Azaria rejected Gandhi's view that all religions are merely different paths to the same truth. The bishop also said that the government or party (Congress) has no right to call itself national if it allies  to a one particular religion out of many professed. However he said that Hindus and Christians  could work to make a joint  electorates.

Persecution of Christians in an Independent India is not unlikely. Our forefathers who wanted to become  Christians were often deprived of their homes, their property, yet sometimes their lives had been threatened . In 1944 Bishop Azaria forcefully said  Christians must have the right to preach and baptize in the Independent India. He urged that in no circumstances, should any penalties be inflicted on those who honestly and sincerely desire to  change their religion.

His work among depressed class groups in Andra also convinced him that many Indians preferred British rule to Congress-led Independent government.
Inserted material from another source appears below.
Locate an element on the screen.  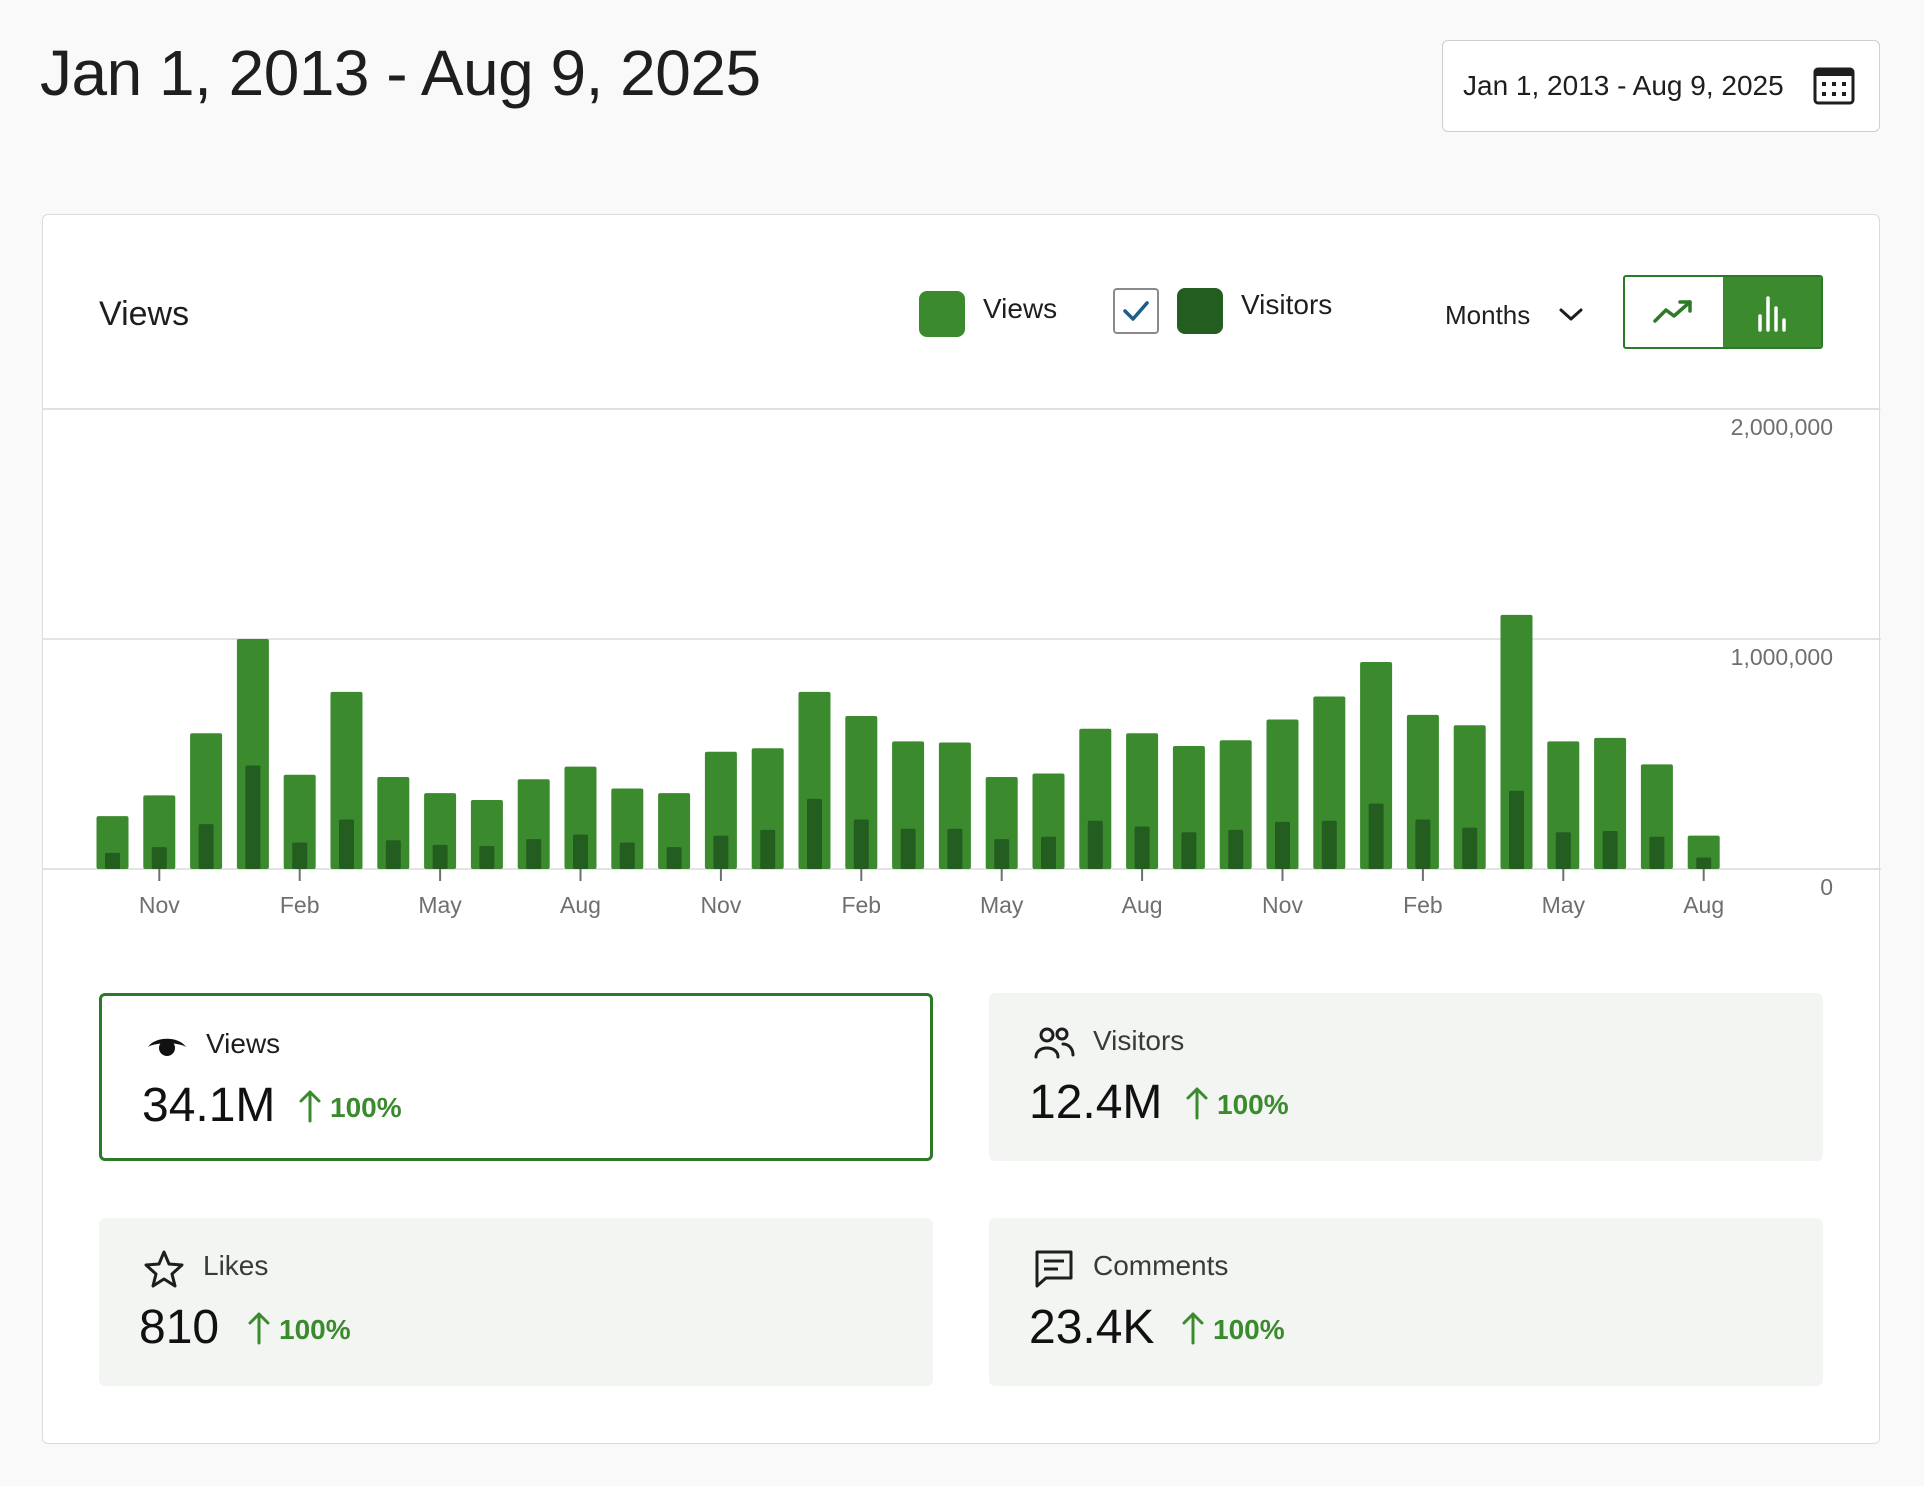
card-header: Views Views Visitors Months is located at coordinates (961, 312).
In 1942 at the Episcopal Synod, Azaria reported that the depressed classes felt that they owed everything to the British and were afraid of Congress gaining control.

He spent last part of his life traveling on village roads by bullock carts to visit the remote  Parkel area.  When the people were asked whether they are Chrisitans and they so said “no” adding that no one has told us about it. How shall they believe in Him of whom they have not heard putting the blame back to him and the evangelical effort. Having  served  as a Bishop of Dornakal for  thirty two years,  Azaria died on the new year day of 1945 at the age of 70.

After Azaria’s death in 1945, many Christians in the Dornakal campaigned vigorously for an European Bishop.  “Not tainted like the treacherous late Tamilian bishop,” many of them said. There  are persons who preferred an Indian Bishop but vast majority wanted a European bishop.